### Exercise input
***

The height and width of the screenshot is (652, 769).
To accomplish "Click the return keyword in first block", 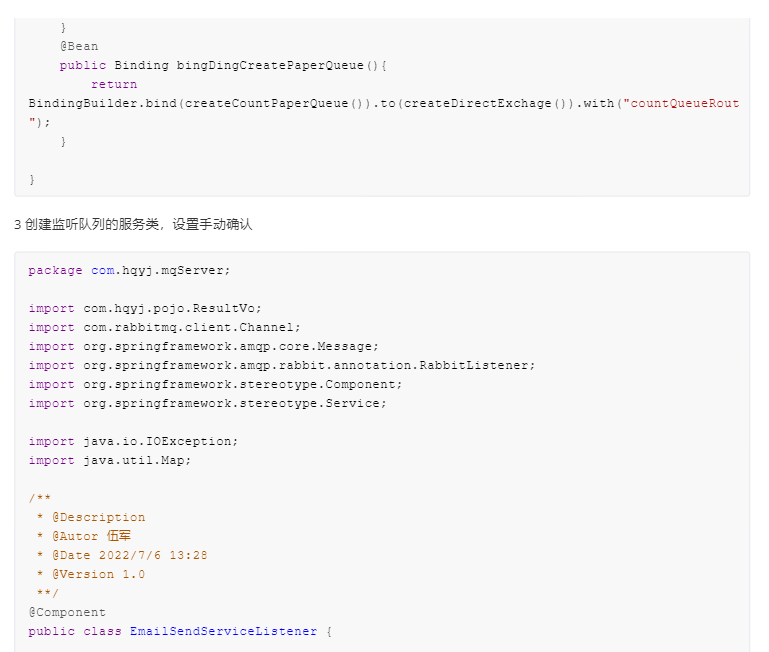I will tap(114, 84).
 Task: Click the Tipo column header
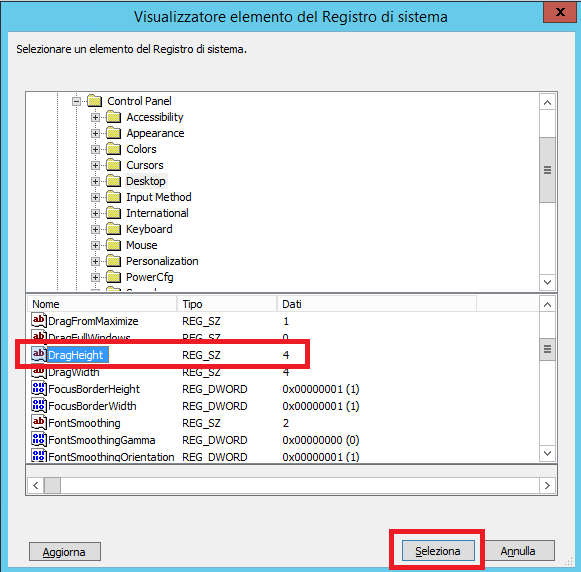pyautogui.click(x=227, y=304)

***

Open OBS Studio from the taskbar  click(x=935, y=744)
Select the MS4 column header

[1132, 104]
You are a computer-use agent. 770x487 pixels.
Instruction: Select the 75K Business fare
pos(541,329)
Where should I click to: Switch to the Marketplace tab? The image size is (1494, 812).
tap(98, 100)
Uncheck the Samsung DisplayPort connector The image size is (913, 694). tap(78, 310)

***

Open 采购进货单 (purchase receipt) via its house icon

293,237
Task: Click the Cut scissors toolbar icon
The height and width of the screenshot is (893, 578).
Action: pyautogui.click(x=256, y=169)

***

Among the lines above, find the one with "Open OBS Studio" and the one with "Uncheck the Samsung". Quote both and everything between them, exactly.

### Task solution
Open OBS Studio from the taskbar  click(x=935, y=744)
Select the MS4 column header

[1132, 104]
You are a computer-use agent. 770x487 pixels.
Instruction: Select the 75K Business fare
pos(541,329)
Where should I click to: Switch to the Marketplace tab? The image size is (1494, 812).
tap(98, 100)
Uncheck the Samsung DisplayPort connector The image size is (913, 694). tap(78, 310)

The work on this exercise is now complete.